Staff at a private mental health hospital caught on camera dragging, slapping and kicking a patient
The Care Quality Commission carried out a surprise inspection of Cygnet Yew Trees in Kirby-le-Soken after provider Cygnet Health Care reported allegations of patient abuse.
Inspectors visited the 10-bed facility for women aged 18 and above who have a learning disability in July and August.
In their report, inspectors reported: “Some staff subjected patients to emotional and physical abuse. We reviewed 21 episodes of closed-circuit television footage and witnessed staff drag, slap and kick a patient.”
“We witnessed staff shove a patient. We witnessed staff using verbal and non-verbal communication with patients, the content of which the hospital assessed as a trigger for patients’ anxiety.
“We saw extremely negative interactions where staff visibly became angry with patients, threw items in the vicinity of patients and stood very close to patients with intimidating body language (arms crossed, standing over them).”
The final report said that nine of the 21 CCTV clips showed “examples of staff abusing patients, acting inappropriately or delivering a poor standard of care”.

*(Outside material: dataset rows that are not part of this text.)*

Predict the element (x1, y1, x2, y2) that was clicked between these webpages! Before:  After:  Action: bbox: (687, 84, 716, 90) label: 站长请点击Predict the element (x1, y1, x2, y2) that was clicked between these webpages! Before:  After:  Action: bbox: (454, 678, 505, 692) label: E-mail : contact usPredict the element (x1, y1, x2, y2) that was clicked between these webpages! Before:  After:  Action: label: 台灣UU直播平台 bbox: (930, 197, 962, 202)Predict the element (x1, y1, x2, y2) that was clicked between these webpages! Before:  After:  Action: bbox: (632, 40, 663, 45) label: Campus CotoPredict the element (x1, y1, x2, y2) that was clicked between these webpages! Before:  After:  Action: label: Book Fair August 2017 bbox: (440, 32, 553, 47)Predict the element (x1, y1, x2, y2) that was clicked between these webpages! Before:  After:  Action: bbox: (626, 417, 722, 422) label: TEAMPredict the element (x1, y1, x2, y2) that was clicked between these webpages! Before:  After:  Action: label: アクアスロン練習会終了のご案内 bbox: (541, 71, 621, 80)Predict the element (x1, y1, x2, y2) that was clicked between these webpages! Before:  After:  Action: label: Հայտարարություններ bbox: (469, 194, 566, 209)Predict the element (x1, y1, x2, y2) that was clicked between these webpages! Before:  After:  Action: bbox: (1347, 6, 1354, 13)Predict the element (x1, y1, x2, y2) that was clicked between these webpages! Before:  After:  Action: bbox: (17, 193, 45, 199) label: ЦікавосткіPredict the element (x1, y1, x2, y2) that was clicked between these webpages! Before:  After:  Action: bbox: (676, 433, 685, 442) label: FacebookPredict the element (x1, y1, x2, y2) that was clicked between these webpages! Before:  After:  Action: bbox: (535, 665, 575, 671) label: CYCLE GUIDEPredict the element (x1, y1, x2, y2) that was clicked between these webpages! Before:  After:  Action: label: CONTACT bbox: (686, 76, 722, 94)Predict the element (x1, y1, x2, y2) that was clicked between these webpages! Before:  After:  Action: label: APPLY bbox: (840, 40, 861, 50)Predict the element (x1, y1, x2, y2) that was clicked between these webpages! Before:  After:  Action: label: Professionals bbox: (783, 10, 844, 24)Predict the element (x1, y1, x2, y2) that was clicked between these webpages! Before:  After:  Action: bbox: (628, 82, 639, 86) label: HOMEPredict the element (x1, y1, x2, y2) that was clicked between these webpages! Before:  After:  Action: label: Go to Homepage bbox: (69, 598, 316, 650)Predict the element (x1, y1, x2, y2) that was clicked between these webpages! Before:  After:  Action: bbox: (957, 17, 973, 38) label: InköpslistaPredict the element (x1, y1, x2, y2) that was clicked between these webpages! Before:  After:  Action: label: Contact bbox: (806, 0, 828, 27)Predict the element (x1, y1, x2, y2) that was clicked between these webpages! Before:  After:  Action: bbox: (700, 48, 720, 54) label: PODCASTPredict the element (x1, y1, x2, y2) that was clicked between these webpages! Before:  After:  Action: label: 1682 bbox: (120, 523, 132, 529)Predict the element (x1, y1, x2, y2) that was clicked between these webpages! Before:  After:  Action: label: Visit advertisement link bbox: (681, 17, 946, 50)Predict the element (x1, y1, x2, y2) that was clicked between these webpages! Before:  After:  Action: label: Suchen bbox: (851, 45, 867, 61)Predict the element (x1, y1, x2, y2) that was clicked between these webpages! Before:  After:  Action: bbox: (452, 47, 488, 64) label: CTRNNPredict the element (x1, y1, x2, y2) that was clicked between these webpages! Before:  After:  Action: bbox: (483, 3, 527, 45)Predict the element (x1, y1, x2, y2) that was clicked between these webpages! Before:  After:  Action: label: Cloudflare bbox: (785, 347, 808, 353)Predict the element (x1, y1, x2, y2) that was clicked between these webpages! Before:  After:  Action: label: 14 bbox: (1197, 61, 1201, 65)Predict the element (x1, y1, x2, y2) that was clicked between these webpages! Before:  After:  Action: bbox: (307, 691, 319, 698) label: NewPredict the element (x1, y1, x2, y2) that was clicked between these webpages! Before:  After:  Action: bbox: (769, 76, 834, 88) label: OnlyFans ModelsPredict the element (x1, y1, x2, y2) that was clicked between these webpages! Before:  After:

Staff “lacked the confidence and integrity to raise concerns about poor patient care”, the report also added.
Managers suspended eight permanent members of staff from working at the hospital.
The report said Cygnet’s leadership has also made referrals to the police and offered psychological support to patients who experienced abuse.
There were eight patients using the service at the time of the inspection, but there is now nobody there, the CQC said.
The facility is rated as inadequate by the CQC and is subject to enforcement action.
Full details of regulatory action that the CQC may take will be published as soon as legal restrictions permit, the watchdog said.
Dr Kevin Cleary, CQC deputy chief inspector of hospitals and lead for mental health, said: “Our latest inspection of Cygnet Yew Trees revealed that people who lived there were being subjected not only to poor care, but to abuse.
Some staff who had witnessed this abuse did not escalate it.
“Although they may have feared the consequences of speaking out against colleagues who had abused patients, their failure to act perpetuated abuse and allowed a culture of poor care to become established.
“Cygnet’s leadership has made efforts to address the harm people experienced while in its care, including suspending staff and making police referrals.
“This does not change or excuse the fact that a culture was allowed to develop at this hospital which led to people suffering abuse.
“Any enforcement action we may take will be published as soon as legal restrictions allow.”
In their report, inspectors said they also reviewed seven randomly selected episodes of CCTV footage.
“In these examples, staff showed behaviours opposite to the examples above,” the report said.
“We saw staff laughing with patients, we saw staff and patients participating in dancing in communal areas.
“We saw patients relaxing, engaging in activities and being supported by staff.”
Cygnet Health Care said in a statement that Cygnet Yew Trees is now closed.